Said Dumars: "All of the shots you see in the games, I just stand and look out my window at practice in the morning and I watch him go through them. He has a guy who will work out with him, and the guy holds up sticks so it's like shooting over a 7-footer, and he shoots over them. He practices all of those things."

That's one reason why an undersized shooting guard helped lead the Pistons to a surprising 5-4 start despite injuries to Richard Hamilton and Tayshaun Prince. The Pistons have since lost three straight midway through a four-game Western trip that ends with a weekend back-to-back at Utah and Phoenix. Gordon has been indispensable nonetheless, emerging as Detroit's leading scorer with 21.1 points.

Gordon and Hamilton have insisted there will be no friction when Hamilton returns from a badly sprained ankle. Gordon will be willing to come off the bench, which was something his predecessor, Allen Iverson, wasn't willing to do for Detroit last year.

"It's about winning," said Gordon, who was a sixth man in half of his games with Chicago over his five years there. "At the end of the day I know Rip is a winner, and you're not able to say that about a lot of other guys. I don't think he sees me as a threat; I think he sees me as someone to help win games."

At the same time, Gordon's job, as he sees it, is to continue to push Hamilton for the starting position.

"It's always positive to have some competition out there, and have somebody who, if you're not performing well, they can come in and challenge you," he said. "Even though we have an understanding that we want to win, we're also going to challenge each other and that's going to make both of us better."

Dumars used the same perspective to recruit Gordon with a five-year, $50 million contract over the summer.

"I told him that we have a long list of guys who have come here and elevated their careers on and off the court and reached their potential," Dumars said. "And I said, 'I feel like you're one of those guys who can come here and become more than just a gunslinger.' I said to him, 'Right now you're just a gunslinger. I assume you want to be more than just a gunslinger, that you want to be a complete basketball player.' "
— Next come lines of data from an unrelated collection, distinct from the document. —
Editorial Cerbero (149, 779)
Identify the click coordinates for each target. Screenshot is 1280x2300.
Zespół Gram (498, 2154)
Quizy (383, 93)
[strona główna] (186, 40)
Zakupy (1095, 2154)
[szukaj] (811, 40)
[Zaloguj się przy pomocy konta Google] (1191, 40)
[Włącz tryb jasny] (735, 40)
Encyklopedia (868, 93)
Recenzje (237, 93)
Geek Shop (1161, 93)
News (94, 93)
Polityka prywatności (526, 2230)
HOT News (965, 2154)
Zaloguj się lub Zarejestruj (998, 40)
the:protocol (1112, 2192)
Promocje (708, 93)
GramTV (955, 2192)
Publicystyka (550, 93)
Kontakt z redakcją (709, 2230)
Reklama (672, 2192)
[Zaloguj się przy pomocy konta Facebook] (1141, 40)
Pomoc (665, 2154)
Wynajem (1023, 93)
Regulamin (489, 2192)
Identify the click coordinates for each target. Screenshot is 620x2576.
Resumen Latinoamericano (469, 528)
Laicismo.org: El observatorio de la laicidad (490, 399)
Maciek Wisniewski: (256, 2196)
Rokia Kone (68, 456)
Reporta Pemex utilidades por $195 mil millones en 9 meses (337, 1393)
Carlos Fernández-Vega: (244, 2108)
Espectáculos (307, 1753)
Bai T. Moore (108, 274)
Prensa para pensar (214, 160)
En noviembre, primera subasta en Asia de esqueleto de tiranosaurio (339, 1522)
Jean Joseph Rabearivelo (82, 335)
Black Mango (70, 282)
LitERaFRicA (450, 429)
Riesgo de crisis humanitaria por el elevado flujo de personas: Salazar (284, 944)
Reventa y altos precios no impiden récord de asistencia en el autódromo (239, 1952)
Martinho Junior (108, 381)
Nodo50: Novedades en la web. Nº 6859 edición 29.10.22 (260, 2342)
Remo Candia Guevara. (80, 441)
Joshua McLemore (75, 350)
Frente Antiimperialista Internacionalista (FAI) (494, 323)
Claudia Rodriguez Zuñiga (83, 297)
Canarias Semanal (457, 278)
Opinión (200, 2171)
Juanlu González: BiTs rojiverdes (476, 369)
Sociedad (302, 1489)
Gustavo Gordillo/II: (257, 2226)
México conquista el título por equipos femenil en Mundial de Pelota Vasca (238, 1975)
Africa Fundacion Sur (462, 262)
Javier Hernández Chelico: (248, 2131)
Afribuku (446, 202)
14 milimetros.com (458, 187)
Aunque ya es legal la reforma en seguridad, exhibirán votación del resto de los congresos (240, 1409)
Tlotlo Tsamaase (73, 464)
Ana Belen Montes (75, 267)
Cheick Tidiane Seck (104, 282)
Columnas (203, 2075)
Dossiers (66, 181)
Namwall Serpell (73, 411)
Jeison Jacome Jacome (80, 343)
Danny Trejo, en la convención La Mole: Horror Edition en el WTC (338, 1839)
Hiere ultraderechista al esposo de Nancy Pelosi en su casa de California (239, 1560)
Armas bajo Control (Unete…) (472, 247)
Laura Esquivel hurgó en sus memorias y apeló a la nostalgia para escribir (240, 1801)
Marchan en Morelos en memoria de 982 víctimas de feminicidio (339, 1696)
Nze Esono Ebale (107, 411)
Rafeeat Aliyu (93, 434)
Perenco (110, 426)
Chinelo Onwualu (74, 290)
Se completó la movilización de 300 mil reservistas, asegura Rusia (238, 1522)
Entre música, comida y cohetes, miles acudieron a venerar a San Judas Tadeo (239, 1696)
Gordon agreed that he wanted to become more than a shooter.

"I said, 'So that means you'll have to defend, you'll have to pass and you'll have to win -- you'll have to win big,' " Dumars recalled.

The defense and the playmaking will need time to develop. During a recent 106-93 loss at the Lakers, Kobe Bryant scored 40 points while routinely exploiting the shorter Gordon and other defenders in the post.

Dumars had the luxury to accept Gordon's size because point guard Rodney Stuckey is 6-5 and can defend the bigger scorers, allowing Gordon to cross-match against the smaller point guards.

"You look at the Pistons in the past and they always had good guard play, dating back to their championship years," Gordon said. "I've got to continue to work and improve at the defensive end so I can reach the stature of those guys. They were always really good defensively."

Dumars promises to be patient. The signings of the 26-year-old Gordon and the 25-year-old Villanueva were the opening moves of an extended plan to rebuild with younger talent. Gordon may have the ball to close out the game, but the transformation doesn't end with him.

"I look at our team now and it reminds me of 2000, 2001 and 2002 -- building get to 2004," Dumars said of Detroit's most recent championship year. "You try to add a couple of pieces every year until you feel like you're there, and so these were the first two pieces. We're not through building our team now. This is not our team for the next five years. We'll add pieces and we'll continue to build."